**Exercise directions**
From the data below, repeat exactly the lines from the line with "(4 customer reviews) (65, 314)" to the line with "[Follow Callbreak on Facebook] (32, 2476)", both included.

**Source information**
========================

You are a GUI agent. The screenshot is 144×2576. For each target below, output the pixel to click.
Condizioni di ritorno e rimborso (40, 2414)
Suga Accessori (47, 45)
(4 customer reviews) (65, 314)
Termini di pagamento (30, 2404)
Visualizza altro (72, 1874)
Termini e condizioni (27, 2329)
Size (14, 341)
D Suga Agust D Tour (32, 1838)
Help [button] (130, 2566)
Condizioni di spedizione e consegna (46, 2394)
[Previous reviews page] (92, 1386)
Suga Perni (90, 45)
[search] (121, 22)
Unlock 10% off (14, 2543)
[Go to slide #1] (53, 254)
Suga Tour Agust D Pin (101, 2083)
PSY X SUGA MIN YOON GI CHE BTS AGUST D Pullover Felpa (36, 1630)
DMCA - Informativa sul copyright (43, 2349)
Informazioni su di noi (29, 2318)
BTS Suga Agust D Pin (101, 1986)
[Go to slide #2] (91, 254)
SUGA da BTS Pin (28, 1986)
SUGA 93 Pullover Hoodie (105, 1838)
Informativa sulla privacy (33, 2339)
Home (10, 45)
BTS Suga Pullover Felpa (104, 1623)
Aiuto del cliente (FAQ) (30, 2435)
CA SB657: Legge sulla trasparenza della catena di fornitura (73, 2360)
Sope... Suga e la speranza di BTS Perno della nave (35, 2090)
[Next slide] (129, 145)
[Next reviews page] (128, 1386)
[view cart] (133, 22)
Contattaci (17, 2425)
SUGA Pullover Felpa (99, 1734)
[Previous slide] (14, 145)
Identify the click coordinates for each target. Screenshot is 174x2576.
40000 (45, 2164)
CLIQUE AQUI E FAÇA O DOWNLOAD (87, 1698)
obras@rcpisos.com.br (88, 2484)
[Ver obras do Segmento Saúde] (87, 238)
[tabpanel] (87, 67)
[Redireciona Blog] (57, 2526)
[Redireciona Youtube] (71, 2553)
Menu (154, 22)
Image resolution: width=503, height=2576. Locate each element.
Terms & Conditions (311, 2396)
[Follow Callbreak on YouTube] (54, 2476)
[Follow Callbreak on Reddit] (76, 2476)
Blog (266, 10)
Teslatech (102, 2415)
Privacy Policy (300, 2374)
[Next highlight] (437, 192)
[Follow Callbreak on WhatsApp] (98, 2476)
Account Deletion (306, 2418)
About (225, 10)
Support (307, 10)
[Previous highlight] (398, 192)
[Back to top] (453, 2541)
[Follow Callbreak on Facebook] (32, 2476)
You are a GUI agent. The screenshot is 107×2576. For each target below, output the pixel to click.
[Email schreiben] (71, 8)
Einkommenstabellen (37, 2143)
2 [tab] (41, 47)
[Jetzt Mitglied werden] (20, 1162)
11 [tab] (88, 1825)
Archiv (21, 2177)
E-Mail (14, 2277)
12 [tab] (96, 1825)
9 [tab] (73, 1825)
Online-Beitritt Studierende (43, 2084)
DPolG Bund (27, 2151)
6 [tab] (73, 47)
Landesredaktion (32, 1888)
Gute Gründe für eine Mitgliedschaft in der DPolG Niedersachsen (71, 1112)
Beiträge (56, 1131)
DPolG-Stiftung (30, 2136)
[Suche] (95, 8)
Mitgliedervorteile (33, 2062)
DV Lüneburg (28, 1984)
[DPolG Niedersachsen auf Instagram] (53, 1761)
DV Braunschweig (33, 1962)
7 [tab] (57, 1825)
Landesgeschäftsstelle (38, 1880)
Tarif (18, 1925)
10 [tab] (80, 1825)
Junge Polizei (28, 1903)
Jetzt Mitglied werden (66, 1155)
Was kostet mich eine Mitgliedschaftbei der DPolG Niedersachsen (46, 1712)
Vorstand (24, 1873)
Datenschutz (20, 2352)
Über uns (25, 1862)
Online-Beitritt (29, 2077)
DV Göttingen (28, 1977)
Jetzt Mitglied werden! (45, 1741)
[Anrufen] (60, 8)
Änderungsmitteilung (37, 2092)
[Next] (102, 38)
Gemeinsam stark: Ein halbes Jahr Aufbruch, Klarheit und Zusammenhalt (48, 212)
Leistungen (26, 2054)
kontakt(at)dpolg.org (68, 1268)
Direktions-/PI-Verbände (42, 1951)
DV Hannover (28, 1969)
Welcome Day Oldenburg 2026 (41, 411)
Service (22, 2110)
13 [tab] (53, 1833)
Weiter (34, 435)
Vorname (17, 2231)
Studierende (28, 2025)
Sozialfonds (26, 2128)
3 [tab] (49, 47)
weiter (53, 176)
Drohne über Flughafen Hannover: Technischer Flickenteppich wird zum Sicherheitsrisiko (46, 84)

========================

**Result of the task**
(4 customer reviews) (65, 314)
Termini di pagamento (30, 2404)
Visualizza altro (72, 1874)
Termini e condizioni (27, 2329)
Size (14, 341)
D Suga Agust D Tour (32, 1838)
Help [button] (130, 2566)
Condizioni di spedizione e consegna (46, 2394)
[Previous reviews page] (92, 1386)
Suga Perni (90, 45)
[search] (121, 22)
Unlock 10% off (14, 2543)
[Go to slide #1] (53, 254)
Suga Tour Agust D Pin (101, 2083)
PSY X SUGA MIN YOON GI CHE BTS AGUST D Pullover Felpa (36, 1630)
DMCA - Informativa sul copyright (43, 2349)
Informazioni su di noi (29, 2318)
BTS Suga Agust D Pin (101, 1986)
[Go to slide #2] (91, 254)
SUGA da BTS Pin (28, 1986)
SUGA 93 Pullover Hoodie (105, 1838)
Informativa sulla privacy (33, 2339)
Home (10, 45)
BTS Suga Pullover Felpa (104, 1623)
Aiuto del cliente (FAQ) (30, 2435)
CA SB657: Legge sulla trasparenza della catena di fornitura (73, 2360)
Sope... Suga e la speranza di BTS Perno della nave (35, 2090)
[Next slide] (129, 145)
[Next reviews page] (128, 1386)
[view cart] (133, 22)
Contattaci (17, 2425)
SUGA Pullover Felpa (99, 1734)
[Previous slide] (14, 145)
Identify the click coordinates for each target. Screenshot is 174x2576.
40000 (45, 2164)
CLIQUE AQUI E FAÇA O DOWNLOAD (87, 1698)
obras@rcpisos.com.br (88, 2484)
[Ver obras do Segmento Saúde] (87, 238)
[tabpanel] (87, 67)
[Redireciona Blog] (57, 2526)
[Redireciona Youtube] (71, 2553)
Menu (154, 22)
Image resolution: width=503, height=2576. Locate each element.
Terms & Conditions (311, 2396)
[Follow Callbreak on YouTube] (54, 2476)
[Follow Callbreak on Reddit] (76, 2476)
Blog (266, 10)
Teslatech (102, 2415)
Privacy Policy (300, 2374)
[Next highlight] (437, 192)
[Follow Callbreak on WhatsApp] (98, 2476)
Account Deletion (306, 2418)
About (225, 10)
Support (307, 10)
[Previous highlight] (398, 192)
[Back to top] (453, 2541)
[Follow Callbreak on Facebook] (32, 2476)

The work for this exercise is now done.